| Instructions to follow |
Draw out every line with the word "pixels" from the listing below.

| Stored data |
* * *
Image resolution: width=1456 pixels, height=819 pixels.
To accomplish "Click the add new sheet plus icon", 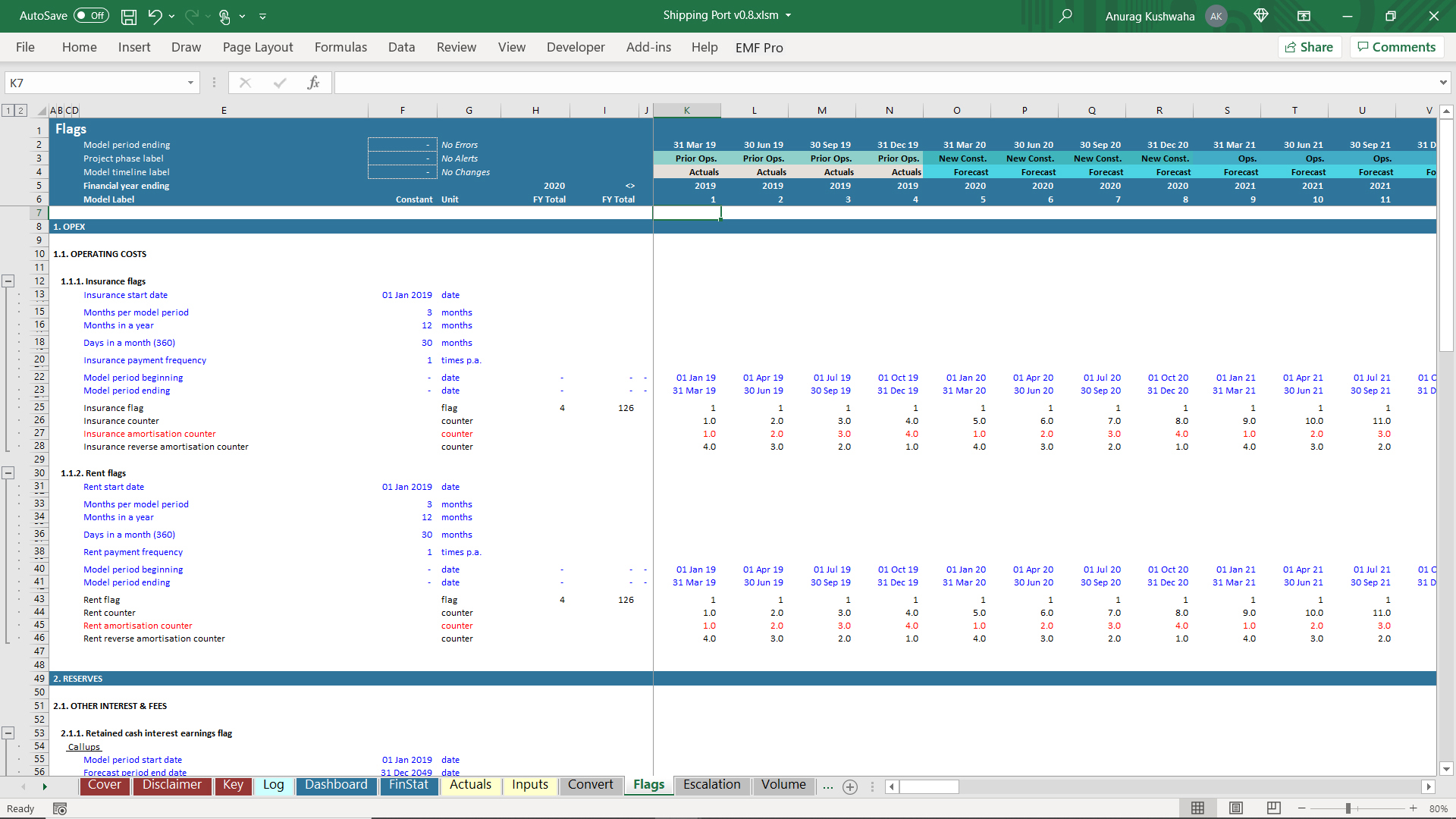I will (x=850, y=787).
* * *
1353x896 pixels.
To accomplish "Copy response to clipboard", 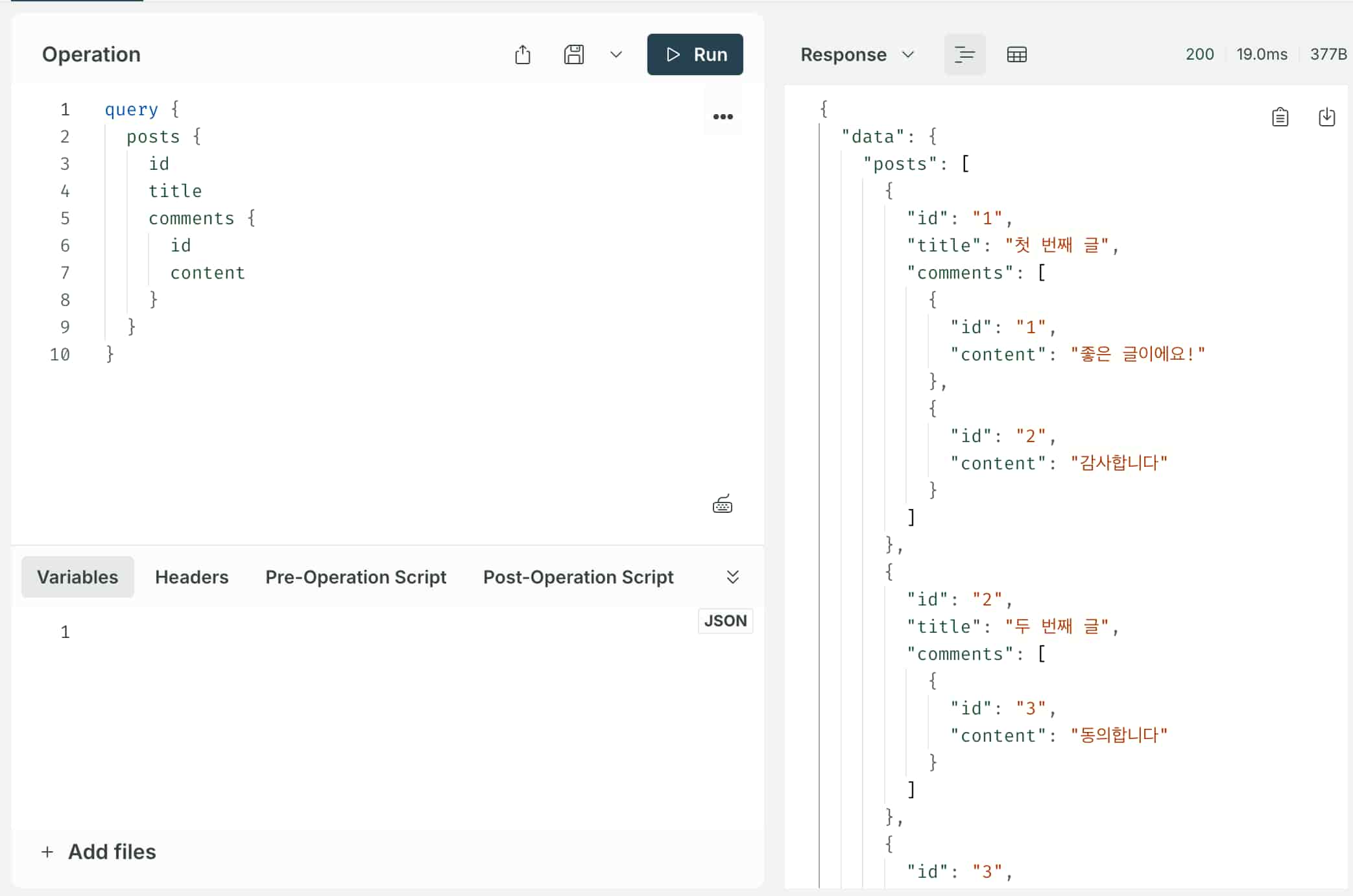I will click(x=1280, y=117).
* * *
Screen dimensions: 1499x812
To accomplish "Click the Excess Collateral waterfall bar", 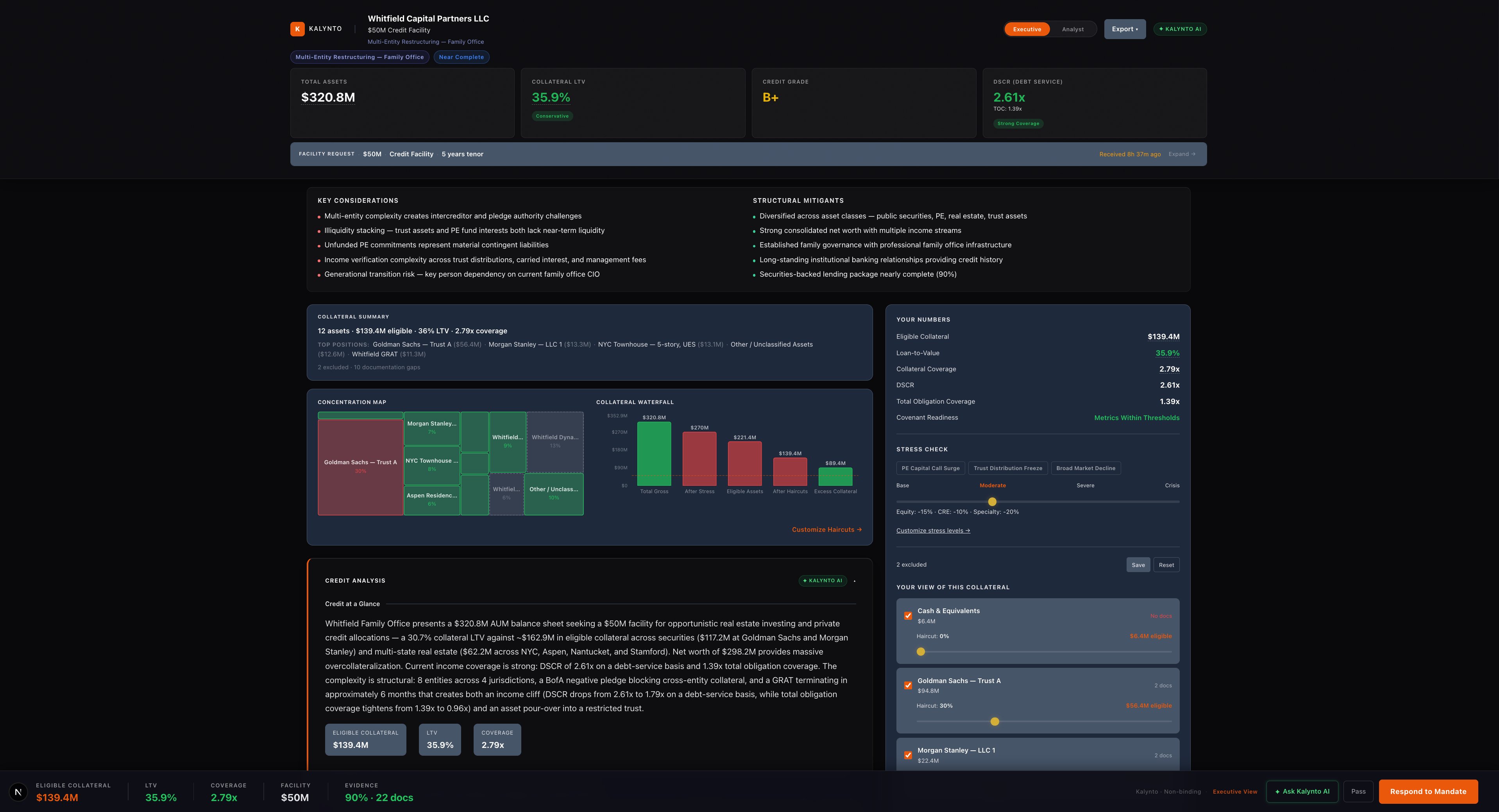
* * *
| Exercise output |
Image resolution: width=1456 pixels, height=819 pixels.
1353x896 pixels.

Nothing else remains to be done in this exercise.